Leighton Jenkins

Personal information
- Nationality: British (Welsh)
- Born: 4 December 1928 Penclawdd, Wales
- Died: 8 March 2013 Glamorgan, Wales

Sport
- Sport: Lawn bowls
- Club: Penclawdd BC

Medal record
Representing Wales
National Championships
| Gold medal – first place | 1967 | fours |
| Gold medal – first place | 1968 | pairs |

= Leighton Jenkins (bowls) =

Welsh lawn bowler

Daniel "Leighton" Jenkins (4 December 1928 – 8 March 2013) was an international lawn bowler from Wales who competed at the Commonwealth Games.

== Biography ==
Jenkins broke his arm playing rugby, which forced him to take up bowls in 1947. He was a member of the Penclawdd Bowls Club and was a two-times national champion, winning the pairs at the Welsh National Bowls Championships in 1968 with Gwyn Howells and the fours in 1967. By winning the national pairs they represented Wales at the 1968 British Isles Bowls Championships.

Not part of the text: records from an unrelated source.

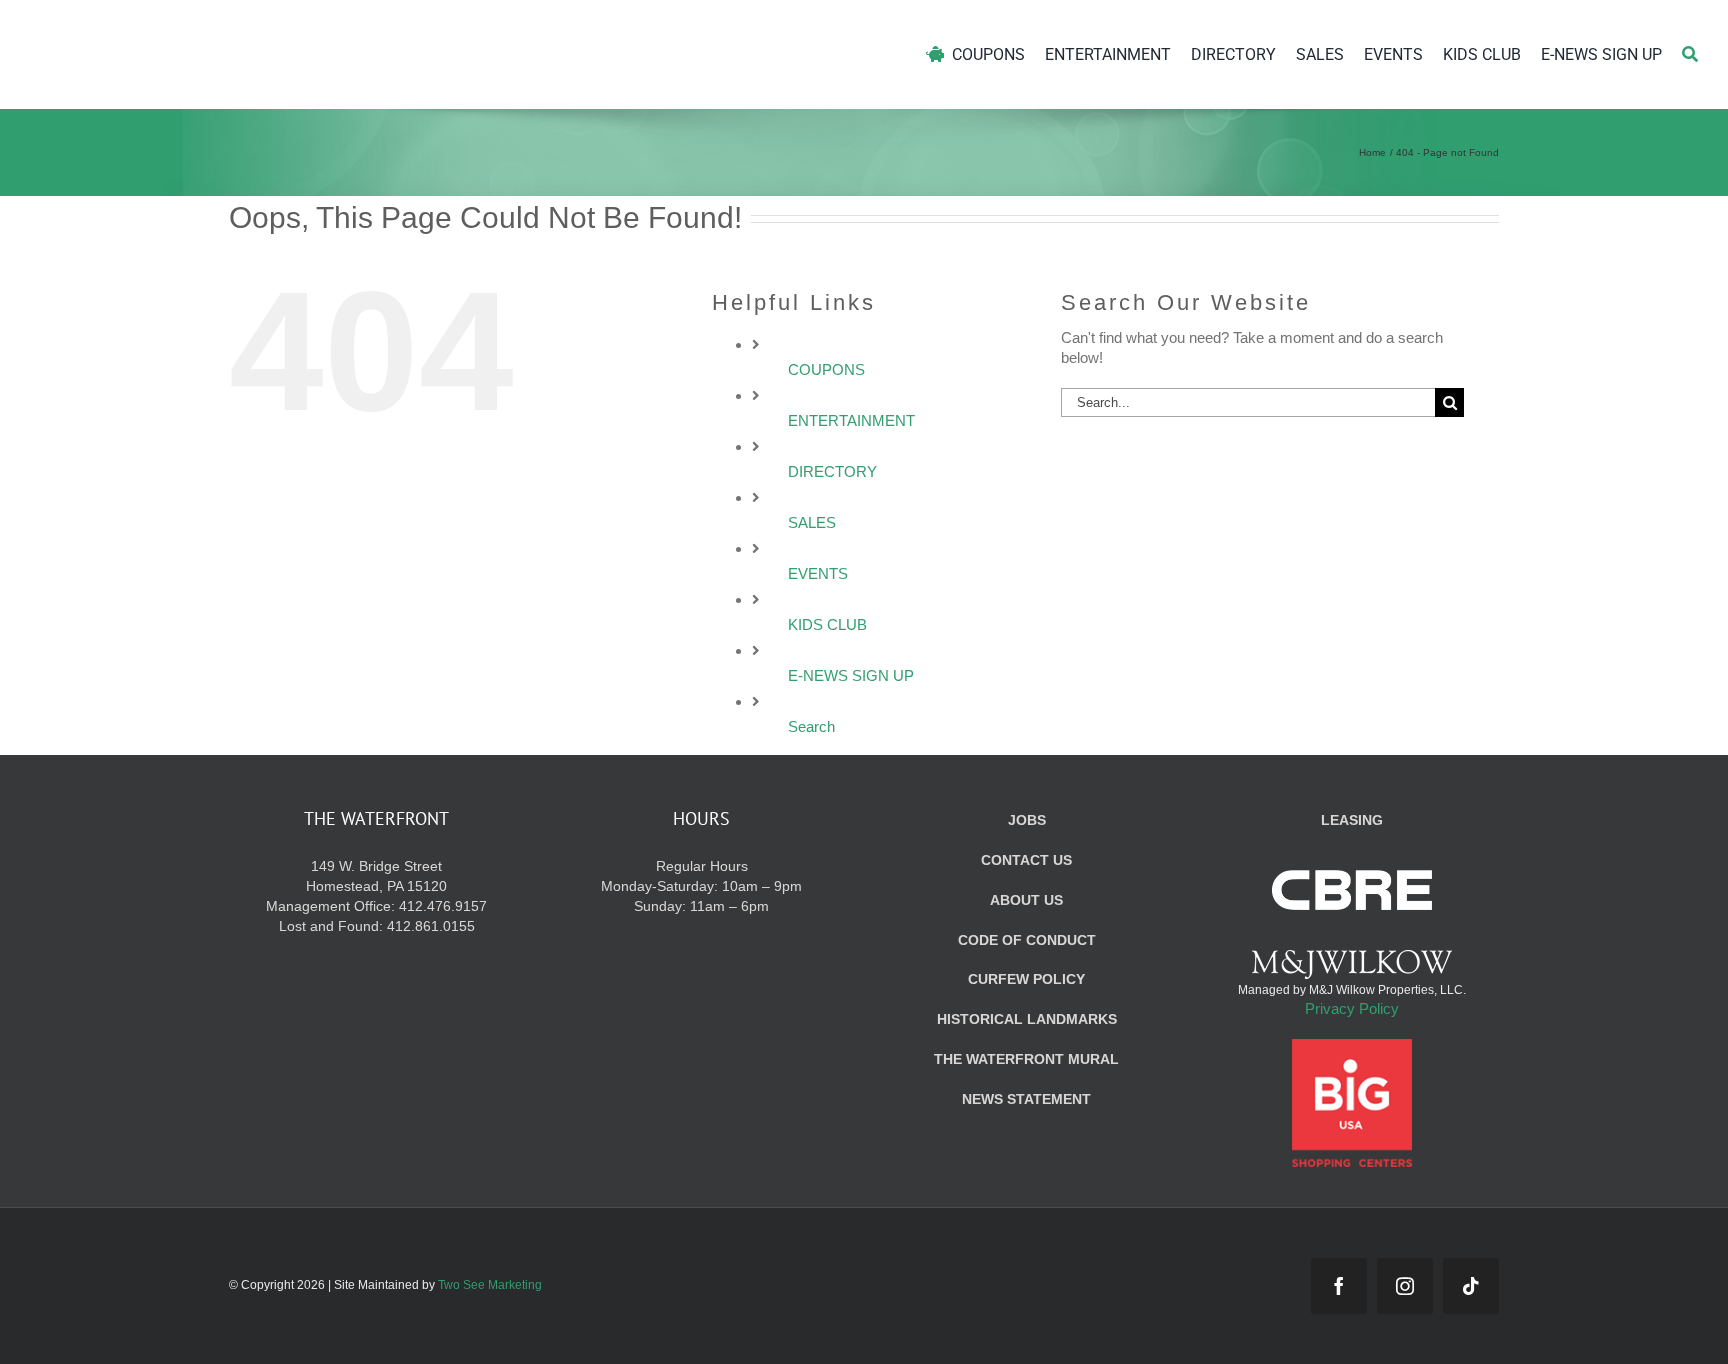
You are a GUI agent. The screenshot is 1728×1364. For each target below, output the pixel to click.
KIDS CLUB (827, 624)
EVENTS (818, 573)
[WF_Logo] (217, 28)
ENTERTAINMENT (851, 420)
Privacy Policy (1352, 1008)
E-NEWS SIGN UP (851, 675)
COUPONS (826, 369)
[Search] (1690, 54)
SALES (812, 522)
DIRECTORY (832, 471)
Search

Jenkins represented the Welsh team, at the 1970 British Commonwealth Games in Edinburgh, Scotland. He participated in the pairs competition partnering Leighton Jenkins.

By profession he was the head of music at a comprehensive school and partnered Maldwyn Evans in the pairs at the 1972 World Outdoor Bowls Championship.